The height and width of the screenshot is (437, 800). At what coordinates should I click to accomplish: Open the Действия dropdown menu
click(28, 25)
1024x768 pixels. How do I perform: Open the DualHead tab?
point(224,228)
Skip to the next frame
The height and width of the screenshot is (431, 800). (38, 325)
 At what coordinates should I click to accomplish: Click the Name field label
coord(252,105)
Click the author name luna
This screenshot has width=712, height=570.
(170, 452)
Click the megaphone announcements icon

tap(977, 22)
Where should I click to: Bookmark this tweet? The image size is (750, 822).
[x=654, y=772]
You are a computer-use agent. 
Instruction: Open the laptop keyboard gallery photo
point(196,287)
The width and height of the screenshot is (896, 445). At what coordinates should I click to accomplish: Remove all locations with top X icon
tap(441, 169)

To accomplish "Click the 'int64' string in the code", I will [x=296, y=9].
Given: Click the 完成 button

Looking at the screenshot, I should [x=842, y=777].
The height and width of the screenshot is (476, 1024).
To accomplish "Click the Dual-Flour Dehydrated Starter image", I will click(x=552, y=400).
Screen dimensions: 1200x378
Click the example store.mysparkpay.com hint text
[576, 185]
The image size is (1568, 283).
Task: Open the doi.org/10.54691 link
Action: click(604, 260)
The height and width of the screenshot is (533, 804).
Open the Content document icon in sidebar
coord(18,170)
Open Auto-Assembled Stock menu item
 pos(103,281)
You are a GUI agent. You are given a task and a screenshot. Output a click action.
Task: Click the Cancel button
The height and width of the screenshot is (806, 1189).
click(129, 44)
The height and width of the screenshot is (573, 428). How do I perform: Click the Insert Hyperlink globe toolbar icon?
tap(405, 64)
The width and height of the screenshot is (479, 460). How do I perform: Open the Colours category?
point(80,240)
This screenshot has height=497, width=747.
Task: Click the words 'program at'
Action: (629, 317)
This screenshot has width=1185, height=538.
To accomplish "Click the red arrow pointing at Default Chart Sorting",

*-*-*

EXERCISE.
A faithful, complete reproduction of the listing above is requested.

EXPECTED OUTPUT.
The height and width of the screenshot is (437, 800). At what coordinates should I click to accomplish: Open the Действия dropdown menu
click(28, 25)
1024x768 pixels. How do I perform: Open the DualHead tab?
point(224,228)
Skip to the next frame
The height and width of the screenshot is (431, 800). (38, 325)
 At what coordinates should I click to accomplish: Click the Name field label
coord(252,105)
Click the author name luna
This screenshot has width=712, height=570.
(170, 452)
Click the megaphone announcements icon

tap(977, 22)
Where should I click to: Bookmark this tweet? The image size is (750, 822).
[x=654, y=772]
You are a computer-use agent. 
Instruction: Open the laptop keyboard gallery photo
point(196,287)
The width and height of the screenshot is (896, 445). At what coordinates should I click to accomplish: Remove all locations with top X icon
tap(441, 169)

To accomplish "Click the 'int64' string in the code", I will [x=296, y=9].
Given: Click the 完成 button

Looking at the screenshot, I should [x=842, y=777].
The height and width of the screenshot is (476, 1024).
To accomplish "Click the Dual-Flour Dehydrated Starter image", I will click(x=552, y=400).
Screen dimensions: 1200x378
Click the example store.mysparkpay.com hint text
[576, 185]
The image size is (1568, 283).
Task: Open the doi.org/10.54691 link
Action: click(604, 260)
The height and width of the screenshot is (533, 804).
Open the Content document icon in sidebar
coord(18,170)
Open Auto-Assembled Stock menu item
 pos(103,281)
You are a GUI agent. You are given a task and a screenshot. Output a click action.
Task: Click the Cancel button
The height and width of the screenshot is (806, 1189).
click(129, 44)
The height and width of the screenshot is (573, 428). How do I perform: Click the Insert Hyperlink globe toolbar icon?
tap(405, 64)
The width and height of the screenshot is (479, 460). How do I perform: Open the Colours category?
point(80,240)
This screenshot has height=497, width=747.
Task: Click the words 'program at'
Action: (629, 317)
This screenshot has width=1185, height=538.
To accomplish "Click the red arrow pointing at Default Chart Sorting",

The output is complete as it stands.